- Set problem 1:
Write out the whole text on choosing vectors with BIC, word for word.

- Selected excerpt:
■ ■ ■ ■ ■
Given \(RSS \ge 0\) and \(n\) fixed, we can restate the minimization problem of the BIC as a maximization problem such that:

\[BIC \propto ln(n)d\sigma^2-RSS\]

Given \(e_i\) a vector of the subspace \(V\) of the orthonormal Fourier-basis matrix \(X'\), we are looking for vectors \(e_i\) that maximize the BIC expression above. Given this, we can discriminate between vectors by looking for those such that \(BIC \ge 0\), i.e.:

\[\begin{align} BIC &\ge 0\\ ln(n)d\sigma^2-RSS &\ge 0\\ \end{align}\]


Computing the estimators:

compute_best_vectors <- function(simulation, projection_matrix, known_var, 
                                 simulation_number) {
  ### Computes whether a given inner product of a signal and a vector e_1 is
  ### larger than a given penalization dependent on the observation size
  ### and a known variance
  f <- function(x){
    inner_product = abs(simulation$noisy_signal %*% x) 
    penalization = sqrt(log(length(simulation$noisy_signal))*known_var)
    inner_product >= penalization
}
  bests = which(apply(projection_matrix, 2, f))
  cat("The best vectors for the simulation", simulation_number, 
      "are the following (1-indexed):", bests, "\n")
  bests
}

Y1_best_vectors = compute_best_vectors(Y1, X, var(Y1$truth), 1)
## The best vectors for the simulation 1 are the following (1-indexed): 1 2
Y2_best_vectors = compute_best_vectors(Y2, X, var(Y2$truth), 2)
## The best vectors for the simulation 2 are the following (1-indexed): 1 2 4 6 8 10 12

We now have the best vectors, we can compute the estimators:

compute_retroprojections_2 <- function (
  projection_matrix, signal, d_sequence, simulation_number
  ) {
  ### Computes for each d value the corresponding estimators and the retro-
  ### projection of the original noisy signal for plotting purposes
  cat("Computation for simulation Y", simulation_number,":\n")
■ ■ ■ ■ ■
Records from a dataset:
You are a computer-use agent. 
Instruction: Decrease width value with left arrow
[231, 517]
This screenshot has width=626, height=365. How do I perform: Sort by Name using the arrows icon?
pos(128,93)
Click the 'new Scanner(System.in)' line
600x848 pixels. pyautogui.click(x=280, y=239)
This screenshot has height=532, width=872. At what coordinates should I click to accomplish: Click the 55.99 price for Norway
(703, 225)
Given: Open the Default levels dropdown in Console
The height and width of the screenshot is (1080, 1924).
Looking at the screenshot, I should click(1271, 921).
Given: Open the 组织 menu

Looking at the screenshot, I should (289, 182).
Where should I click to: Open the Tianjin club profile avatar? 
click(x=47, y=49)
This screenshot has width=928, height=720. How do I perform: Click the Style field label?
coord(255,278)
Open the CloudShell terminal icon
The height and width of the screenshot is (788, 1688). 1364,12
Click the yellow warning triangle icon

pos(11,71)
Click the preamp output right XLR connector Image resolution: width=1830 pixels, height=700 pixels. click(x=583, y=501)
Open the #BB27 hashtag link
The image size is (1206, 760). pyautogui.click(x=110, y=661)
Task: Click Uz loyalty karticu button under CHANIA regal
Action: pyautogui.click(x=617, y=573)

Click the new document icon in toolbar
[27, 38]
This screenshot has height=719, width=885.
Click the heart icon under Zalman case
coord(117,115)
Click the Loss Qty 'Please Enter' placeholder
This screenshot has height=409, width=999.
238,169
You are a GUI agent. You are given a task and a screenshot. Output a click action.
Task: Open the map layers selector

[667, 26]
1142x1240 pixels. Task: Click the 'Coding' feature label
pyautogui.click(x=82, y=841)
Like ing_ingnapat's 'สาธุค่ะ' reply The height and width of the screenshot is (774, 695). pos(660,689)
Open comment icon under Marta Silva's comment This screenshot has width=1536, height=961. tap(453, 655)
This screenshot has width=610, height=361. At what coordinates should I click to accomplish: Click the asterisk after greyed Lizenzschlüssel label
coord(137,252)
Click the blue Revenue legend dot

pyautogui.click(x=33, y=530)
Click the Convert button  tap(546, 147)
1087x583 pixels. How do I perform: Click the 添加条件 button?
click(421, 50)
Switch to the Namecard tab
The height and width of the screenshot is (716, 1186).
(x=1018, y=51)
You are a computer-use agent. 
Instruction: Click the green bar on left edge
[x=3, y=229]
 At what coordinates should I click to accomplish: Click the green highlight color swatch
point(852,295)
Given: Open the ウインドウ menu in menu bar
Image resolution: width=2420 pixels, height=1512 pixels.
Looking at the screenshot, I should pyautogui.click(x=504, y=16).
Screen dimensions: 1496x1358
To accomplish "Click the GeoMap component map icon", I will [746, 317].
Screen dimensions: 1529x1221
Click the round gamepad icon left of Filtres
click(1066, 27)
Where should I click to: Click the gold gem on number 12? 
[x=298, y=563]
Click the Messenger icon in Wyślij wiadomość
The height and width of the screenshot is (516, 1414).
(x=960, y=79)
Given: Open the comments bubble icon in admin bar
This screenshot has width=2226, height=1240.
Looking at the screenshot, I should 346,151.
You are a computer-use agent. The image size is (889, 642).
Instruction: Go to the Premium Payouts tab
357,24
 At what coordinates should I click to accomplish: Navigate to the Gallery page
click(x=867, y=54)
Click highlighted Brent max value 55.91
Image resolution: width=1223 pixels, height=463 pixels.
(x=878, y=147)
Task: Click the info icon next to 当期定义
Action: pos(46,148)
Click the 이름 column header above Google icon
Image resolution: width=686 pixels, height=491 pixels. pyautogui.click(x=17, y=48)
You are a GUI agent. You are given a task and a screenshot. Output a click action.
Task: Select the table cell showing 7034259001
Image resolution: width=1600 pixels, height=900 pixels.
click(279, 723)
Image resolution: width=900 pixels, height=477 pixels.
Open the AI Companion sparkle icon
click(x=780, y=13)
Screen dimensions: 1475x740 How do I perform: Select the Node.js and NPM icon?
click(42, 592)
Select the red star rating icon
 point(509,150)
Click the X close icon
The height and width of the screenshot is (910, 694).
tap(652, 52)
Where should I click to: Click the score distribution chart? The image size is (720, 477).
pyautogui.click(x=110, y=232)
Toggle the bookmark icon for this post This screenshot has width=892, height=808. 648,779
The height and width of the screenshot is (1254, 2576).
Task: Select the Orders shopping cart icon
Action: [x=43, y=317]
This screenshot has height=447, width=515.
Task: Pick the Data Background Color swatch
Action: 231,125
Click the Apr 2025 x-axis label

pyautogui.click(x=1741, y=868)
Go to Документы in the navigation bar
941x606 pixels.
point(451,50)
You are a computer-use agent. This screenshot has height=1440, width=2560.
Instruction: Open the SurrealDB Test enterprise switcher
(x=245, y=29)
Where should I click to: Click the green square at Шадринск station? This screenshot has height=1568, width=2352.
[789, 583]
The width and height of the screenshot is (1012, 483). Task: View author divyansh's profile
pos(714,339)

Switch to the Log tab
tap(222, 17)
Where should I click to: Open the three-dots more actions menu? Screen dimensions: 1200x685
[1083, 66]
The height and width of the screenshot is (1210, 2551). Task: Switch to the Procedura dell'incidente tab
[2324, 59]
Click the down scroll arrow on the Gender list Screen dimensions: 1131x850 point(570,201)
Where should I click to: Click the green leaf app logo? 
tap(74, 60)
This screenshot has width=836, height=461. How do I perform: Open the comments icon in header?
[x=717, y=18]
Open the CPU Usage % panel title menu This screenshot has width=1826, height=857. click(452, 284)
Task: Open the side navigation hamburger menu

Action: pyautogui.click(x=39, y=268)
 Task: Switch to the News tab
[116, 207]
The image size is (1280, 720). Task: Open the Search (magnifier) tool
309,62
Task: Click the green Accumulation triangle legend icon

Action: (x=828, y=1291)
■ ■ ■ ■ ■
- Set problem 2:
Update the records from the line with "Like ing_ingnapat's 'สาธุค่ะ'" to the line with "Click the Convert", putting "Income" in place of "Revenue" and leaving everything else as it is. Return only those lines.

- Answer 1:
Given \(RSS \ge 0\) and \(n\) fixed, we can restate the minimization problem of the BIC as a maximization problem such that:

\[BIC \propto ln(n)d\sigma^2-RSS\]

Given \(e_i\) a vector of the subspace \(V\) of the orthonormal Fourier-basis matrix \(X'\), we are looking for vectors \(e_i\) that maximize the BIC expression above. Given this, we can discriminate between vectors by looking for those such that \(BIC \ge 0\), i.e.:

\[\begin{align} BIC &\ge 0\\ ln(n)d\sigma^2-RSS &\ge 0\\ \end{align}\]


Computing the estimators:

compute_best_vectors <- function(simulation, projection_matrix, known_var, 
                                 simulation_number) {
  ### Computes whether a given inner product of a signal and a vector e_1 is
  ### larger than a given penalization dependent on the observation size
  ### and a known variance
  f <- function(x){
    inner_product = abs(simulation$noisy_signal %*% x) 
    penalization = sqrt(log(length(simulation$noisy_signal))*known_var)
    inner_product >= penalization
}
  bests = which(apply(projection_matrix, 2, f))
  cat("The best vectors for the simulation", simulation_number, 
      "are the following (1-indexed):", bests, "\n")
  bests
}

Y1_best_vectors = compute_best_vectors(Y1, X, var(Y1$truth), 1)
## The best vectors for the simulation 1 are the following (1-indexed): 1 2
Y2_best_vectors = compute_best_vectors(Y2, X, var(Y2$truth), 2)
## The best vectors for the simulation 2 are the following (1-indexed): 1 2 4 6 8 10 12

We now have the best vectors, we can compute the estimators:

compute_retroprojections_2 <- function (
  projection_matrix, signal, d_sequence, simulation_number
  ) {
  ### Computes for each d value the corresponding estimators and the retro-
  ### projection of the original noisy signal for plotting purposes
  cat("Computation for simulation Y", simulation_number,":\n")

- Answer 2:
Like ing_ingnapat's 'สาธุค่ะ' reply The height and width of the screenshot is (774, 695). pos(660,689)
Open comment icon under Marta Silva's comment This screenshot has width=1536, height=961. tap(453, 655)
This screenshot has width=610, height=361. At what coordinates should I click to accomplish: Click the asterisk after greyed Lizenzschlüssel label
coord(137,252)
Click the blue Income legend dot

pyautogui.click(x=33, y=530)
Click the Convert button  tap(546, 147)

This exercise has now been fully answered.